• [SOURCE DOCUMENT]
====================
This fascinating talk was accompanied by many interesting slides and concluded with several members of the audience trying out some of the bows brought by the speaker. 

The oldest evidence of the use of bows was the finding of arrowheads in north Africa dating to 50,000 years old.  Fragments of bows have also been found in Germany dating between 20,000 – 7,500 years ago. By 633 AD, the Welsh were the first in the British Isles to be using longbows and by 1055 their bowmen successfully repelled attacks by Ralph, Earl of Hereford. 

The English appear to have taken archery and the training of archers far more seriously than other countries. At the Battle of Crécy in 1346, English longbowmen defeated a force of 6000 Genoese crossbowmen and a large number of French men–at–arms and nobles. In the same year, the use of long-bows was crucial in the defeat of an invasion by the Scots under King David Bruce.  Ten years later at the Battle of Poitiers, English longbowmen defeated a much larger French army which could no longer field great numbers of crossbowmen.
====================
• [PROVIDED DATA]
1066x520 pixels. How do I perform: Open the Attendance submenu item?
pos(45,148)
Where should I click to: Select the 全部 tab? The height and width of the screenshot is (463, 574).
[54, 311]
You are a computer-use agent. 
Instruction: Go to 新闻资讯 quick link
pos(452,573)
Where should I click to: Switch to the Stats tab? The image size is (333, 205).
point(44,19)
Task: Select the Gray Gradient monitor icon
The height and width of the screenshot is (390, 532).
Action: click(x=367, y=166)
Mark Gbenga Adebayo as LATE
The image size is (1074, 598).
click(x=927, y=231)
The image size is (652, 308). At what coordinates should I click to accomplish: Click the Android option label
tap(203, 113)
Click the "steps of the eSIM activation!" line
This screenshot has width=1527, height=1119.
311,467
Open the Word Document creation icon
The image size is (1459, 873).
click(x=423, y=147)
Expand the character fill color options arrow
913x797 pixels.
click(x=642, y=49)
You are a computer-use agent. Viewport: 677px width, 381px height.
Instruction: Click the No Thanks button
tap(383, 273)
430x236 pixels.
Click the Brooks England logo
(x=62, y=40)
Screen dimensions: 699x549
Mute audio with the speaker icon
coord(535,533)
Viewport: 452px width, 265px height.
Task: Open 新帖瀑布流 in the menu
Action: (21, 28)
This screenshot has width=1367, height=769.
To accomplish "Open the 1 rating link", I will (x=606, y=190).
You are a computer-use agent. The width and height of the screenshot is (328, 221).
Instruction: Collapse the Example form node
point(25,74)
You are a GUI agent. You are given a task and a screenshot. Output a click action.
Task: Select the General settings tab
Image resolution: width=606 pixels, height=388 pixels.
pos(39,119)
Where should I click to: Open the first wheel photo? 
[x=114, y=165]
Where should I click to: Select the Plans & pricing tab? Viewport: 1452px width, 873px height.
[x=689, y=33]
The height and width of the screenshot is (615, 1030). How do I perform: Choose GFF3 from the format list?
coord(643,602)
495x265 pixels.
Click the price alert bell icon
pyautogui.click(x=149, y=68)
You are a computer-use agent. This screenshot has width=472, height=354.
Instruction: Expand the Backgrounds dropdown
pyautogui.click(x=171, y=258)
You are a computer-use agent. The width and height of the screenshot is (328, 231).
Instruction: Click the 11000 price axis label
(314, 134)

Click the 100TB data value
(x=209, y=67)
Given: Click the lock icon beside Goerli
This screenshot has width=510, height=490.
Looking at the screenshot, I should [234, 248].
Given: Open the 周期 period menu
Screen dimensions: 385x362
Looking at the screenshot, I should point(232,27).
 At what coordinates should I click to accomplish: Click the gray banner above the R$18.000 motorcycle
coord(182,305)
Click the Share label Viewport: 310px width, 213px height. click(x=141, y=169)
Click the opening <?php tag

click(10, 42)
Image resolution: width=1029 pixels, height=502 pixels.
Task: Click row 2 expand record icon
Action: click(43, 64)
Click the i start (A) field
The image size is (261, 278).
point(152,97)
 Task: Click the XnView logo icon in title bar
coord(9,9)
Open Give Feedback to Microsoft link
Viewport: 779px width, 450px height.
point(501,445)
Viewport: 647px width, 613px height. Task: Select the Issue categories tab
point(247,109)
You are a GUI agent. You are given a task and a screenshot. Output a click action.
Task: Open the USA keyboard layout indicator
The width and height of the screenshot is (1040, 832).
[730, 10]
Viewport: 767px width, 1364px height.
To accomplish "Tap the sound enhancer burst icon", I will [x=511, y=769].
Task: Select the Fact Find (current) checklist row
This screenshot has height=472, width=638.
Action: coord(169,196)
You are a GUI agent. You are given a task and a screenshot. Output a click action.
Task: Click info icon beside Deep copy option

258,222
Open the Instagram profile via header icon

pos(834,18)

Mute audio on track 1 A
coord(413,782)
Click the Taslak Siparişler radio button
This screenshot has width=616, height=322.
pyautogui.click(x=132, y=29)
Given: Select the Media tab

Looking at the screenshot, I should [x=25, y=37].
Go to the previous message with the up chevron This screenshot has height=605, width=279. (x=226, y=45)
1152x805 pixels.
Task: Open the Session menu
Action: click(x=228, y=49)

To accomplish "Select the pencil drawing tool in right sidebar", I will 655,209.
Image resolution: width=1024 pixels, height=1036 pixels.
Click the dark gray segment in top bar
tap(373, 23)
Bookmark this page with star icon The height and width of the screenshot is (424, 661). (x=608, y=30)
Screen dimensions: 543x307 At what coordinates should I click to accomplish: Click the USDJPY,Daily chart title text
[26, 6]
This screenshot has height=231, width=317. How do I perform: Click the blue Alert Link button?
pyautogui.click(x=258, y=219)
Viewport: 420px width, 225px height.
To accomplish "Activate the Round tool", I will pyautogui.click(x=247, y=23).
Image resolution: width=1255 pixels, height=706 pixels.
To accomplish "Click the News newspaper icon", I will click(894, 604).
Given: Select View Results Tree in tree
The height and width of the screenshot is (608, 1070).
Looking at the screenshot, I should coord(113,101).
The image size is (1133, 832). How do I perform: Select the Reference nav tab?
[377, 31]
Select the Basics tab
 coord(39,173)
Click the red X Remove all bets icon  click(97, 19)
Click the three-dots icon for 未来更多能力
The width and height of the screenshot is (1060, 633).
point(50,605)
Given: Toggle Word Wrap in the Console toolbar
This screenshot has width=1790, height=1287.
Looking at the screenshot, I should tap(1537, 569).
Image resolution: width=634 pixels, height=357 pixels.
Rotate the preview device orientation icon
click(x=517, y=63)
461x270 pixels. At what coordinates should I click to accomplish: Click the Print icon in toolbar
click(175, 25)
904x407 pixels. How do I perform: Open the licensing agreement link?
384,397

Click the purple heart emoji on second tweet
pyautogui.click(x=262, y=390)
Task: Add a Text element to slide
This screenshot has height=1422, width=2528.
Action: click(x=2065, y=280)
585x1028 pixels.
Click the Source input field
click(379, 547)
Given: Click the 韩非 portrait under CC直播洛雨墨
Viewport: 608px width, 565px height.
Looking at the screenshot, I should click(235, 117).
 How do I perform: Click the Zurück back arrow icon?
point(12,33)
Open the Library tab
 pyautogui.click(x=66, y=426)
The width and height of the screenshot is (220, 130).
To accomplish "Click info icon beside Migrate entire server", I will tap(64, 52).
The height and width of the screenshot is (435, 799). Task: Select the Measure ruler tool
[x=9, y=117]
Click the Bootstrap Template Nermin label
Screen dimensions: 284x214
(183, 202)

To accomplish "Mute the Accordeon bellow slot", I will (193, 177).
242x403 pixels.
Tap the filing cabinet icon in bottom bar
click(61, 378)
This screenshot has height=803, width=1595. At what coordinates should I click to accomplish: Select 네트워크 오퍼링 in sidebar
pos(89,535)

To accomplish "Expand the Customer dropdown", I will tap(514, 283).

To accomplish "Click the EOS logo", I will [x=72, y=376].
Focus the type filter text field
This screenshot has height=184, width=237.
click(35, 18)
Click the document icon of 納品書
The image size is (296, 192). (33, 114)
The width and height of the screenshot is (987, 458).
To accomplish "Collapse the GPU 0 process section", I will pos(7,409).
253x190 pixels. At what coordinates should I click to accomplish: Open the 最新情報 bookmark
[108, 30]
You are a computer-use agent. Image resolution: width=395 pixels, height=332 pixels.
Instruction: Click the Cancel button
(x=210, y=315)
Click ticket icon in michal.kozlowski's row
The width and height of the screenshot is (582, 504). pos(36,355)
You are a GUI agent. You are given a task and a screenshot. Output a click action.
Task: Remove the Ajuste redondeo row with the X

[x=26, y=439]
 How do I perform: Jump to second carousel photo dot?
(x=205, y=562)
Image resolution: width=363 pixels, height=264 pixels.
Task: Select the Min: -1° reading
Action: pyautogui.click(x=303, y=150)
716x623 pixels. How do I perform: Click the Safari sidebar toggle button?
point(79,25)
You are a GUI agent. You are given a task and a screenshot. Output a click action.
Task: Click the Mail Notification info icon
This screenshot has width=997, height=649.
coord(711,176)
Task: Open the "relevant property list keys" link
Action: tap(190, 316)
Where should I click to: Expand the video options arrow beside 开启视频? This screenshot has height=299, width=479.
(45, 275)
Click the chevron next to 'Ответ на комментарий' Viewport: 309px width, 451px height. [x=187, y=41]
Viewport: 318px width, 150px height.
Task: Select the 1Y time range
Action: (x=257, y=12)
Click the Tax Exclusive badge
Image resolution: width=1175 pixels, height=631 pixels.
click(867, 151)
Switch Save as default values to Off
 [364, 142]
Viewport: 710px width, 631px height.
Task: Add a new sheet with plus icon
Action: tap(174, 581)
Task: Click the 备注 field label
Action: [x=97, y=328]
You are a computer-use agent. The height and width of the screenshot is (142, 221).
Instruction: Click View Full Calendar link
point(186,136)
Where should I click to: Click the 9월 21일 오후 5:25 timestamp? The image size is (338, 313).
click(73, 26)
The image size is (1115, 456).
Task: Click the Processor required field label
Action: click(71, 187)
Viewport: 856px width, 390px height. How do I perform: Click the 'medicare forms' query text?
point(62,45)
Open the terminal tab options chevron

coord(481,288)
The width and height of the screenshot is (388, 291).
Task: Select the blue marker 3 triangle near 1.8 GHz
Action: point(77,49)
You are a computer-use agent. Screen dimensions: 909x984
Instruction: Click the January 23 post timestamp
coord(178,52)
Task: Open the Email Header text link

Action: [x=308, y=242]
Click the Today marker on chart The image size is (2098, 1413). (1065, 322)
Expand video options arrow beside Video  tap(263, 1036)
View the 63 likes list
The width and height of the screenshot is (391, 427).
====================
• [THE PROBLEM]
Carry on the piece on the history of archery and the longbow from the point where it stops.

• [RESPONSE BELOW]
The demand for yew wood to make bows was such that not only did we deplete our own stock but the trade to England depleted stocks over huge areas of Europe.  The first documented import of bow-staves to this country was in 1294.  By 1350, there was a serious shortage and Henry IV ordered his royal bowyer to enter private lands to cut yew and other woods. In 1470, when compulsory archery practice was renewed, practice bows were allowed to be made of hazel, ash and laburnum.

Supplies of yew were still insufficient so in 1472, by the Statute of Westminster, every ship coming to England had to bring four bow-staves for every tun of cargo. Richard III increased this to ten bow-staves per tun. This stimulated a vast network of extraction and supply which formed part of the royal monopolies in southern Germany and Austria.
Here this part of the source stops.